Saved entries
================

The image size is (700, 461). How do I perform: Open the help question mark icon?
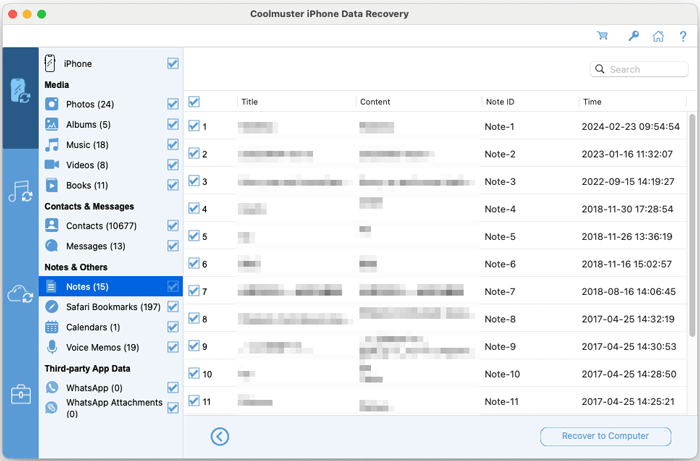(x=682, y=36)
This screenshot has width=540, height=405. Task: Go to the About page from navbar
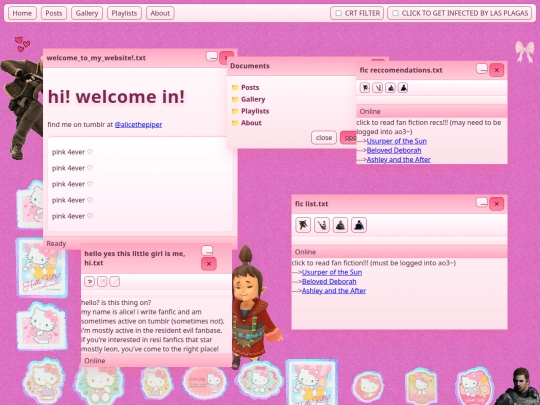pos(160,13)
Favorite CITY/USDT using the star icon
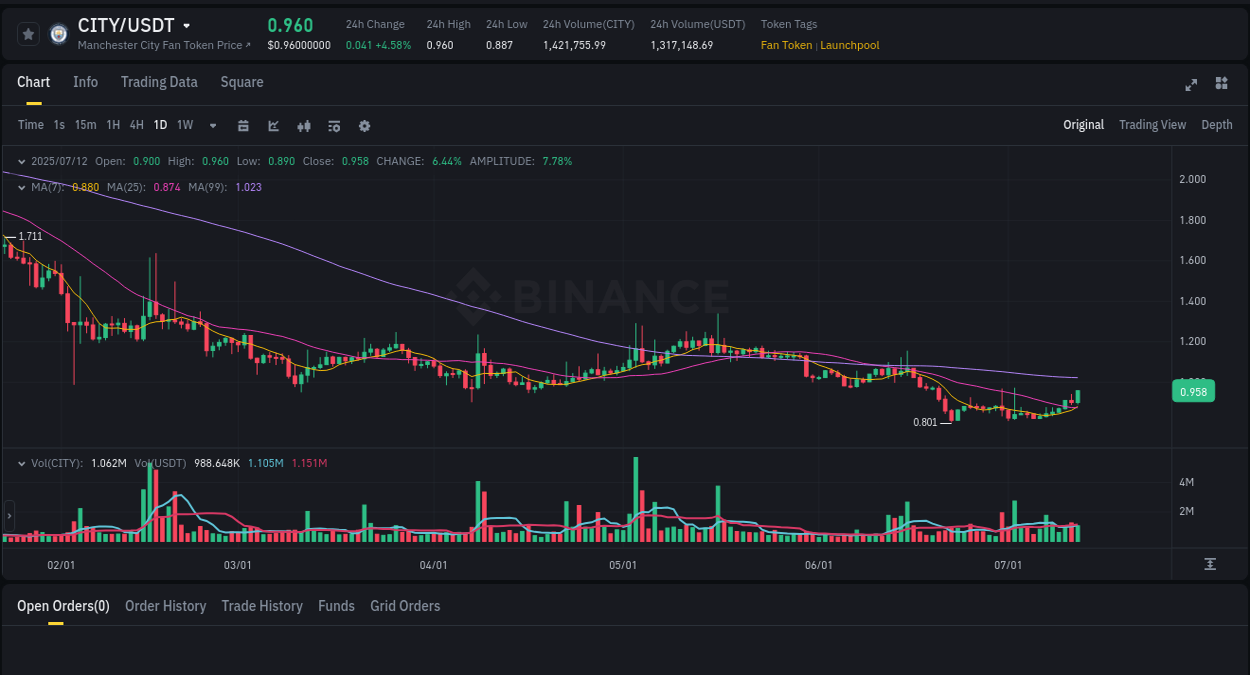 [28, 33]
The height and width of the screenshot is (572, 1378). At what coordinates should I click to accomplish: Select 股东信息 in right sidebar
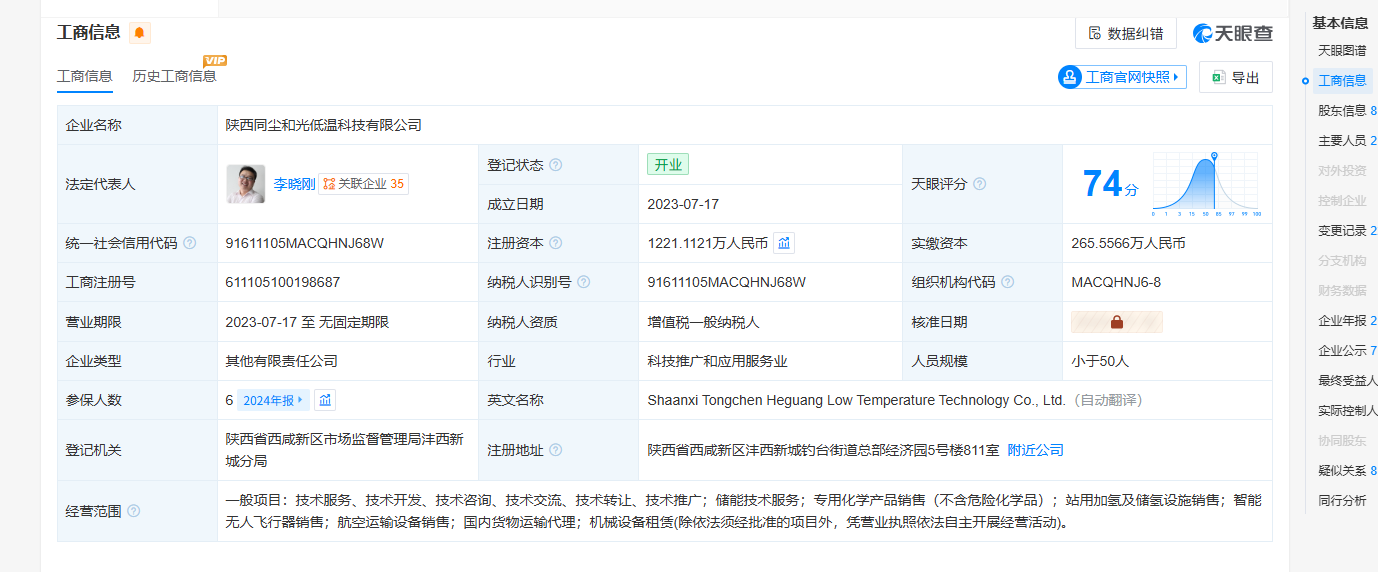(1342, 110)
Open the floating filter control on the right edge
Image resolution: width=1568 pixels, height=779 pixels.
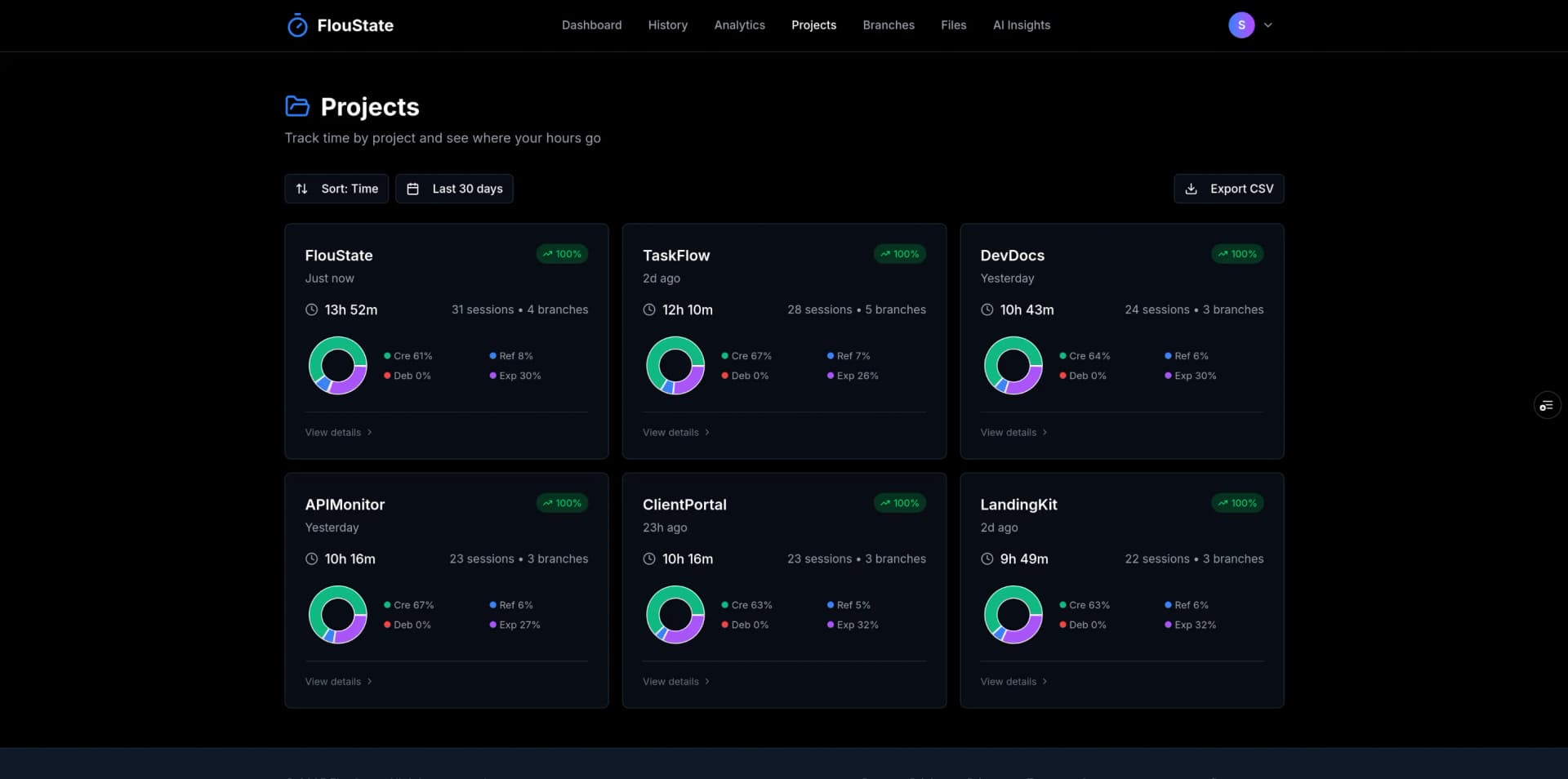pyautogui.click(x=1547, y=404)
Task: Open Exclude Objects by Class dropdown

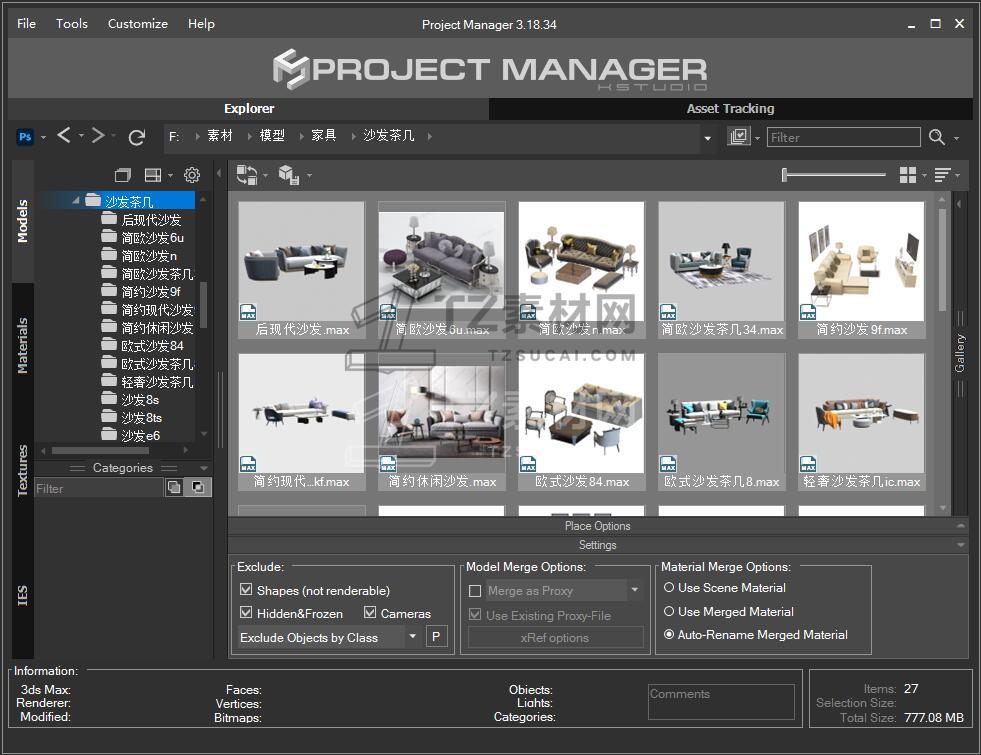Action: (412, 637)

================

> **What the task requires**
Copy every line of the listing above word for word, leaving out the pictures.

> **Written solution**
The image size is (700, 461). How do I perform: Open the help question mark icon?
(x=682, y=36)
This screenshot has width=540, height=405. Task: Go to the About page from navbar
pos(160,13)
Favorite CITY/USDT using the star icon
 [28, 33]
The height and width of the screenshot is (572, 1378). At what coordinates should I click to accomplish: Select 股东信息 in right sidebar
(1342, 110)
Open the floating filter control on the right edge
Image resolution: width=1568 pixels, height=779 pixels.
pyautogui.click(x=1547, y=404)
Task: Open Exclude Objects by Class dropdown

Action: (412, 637)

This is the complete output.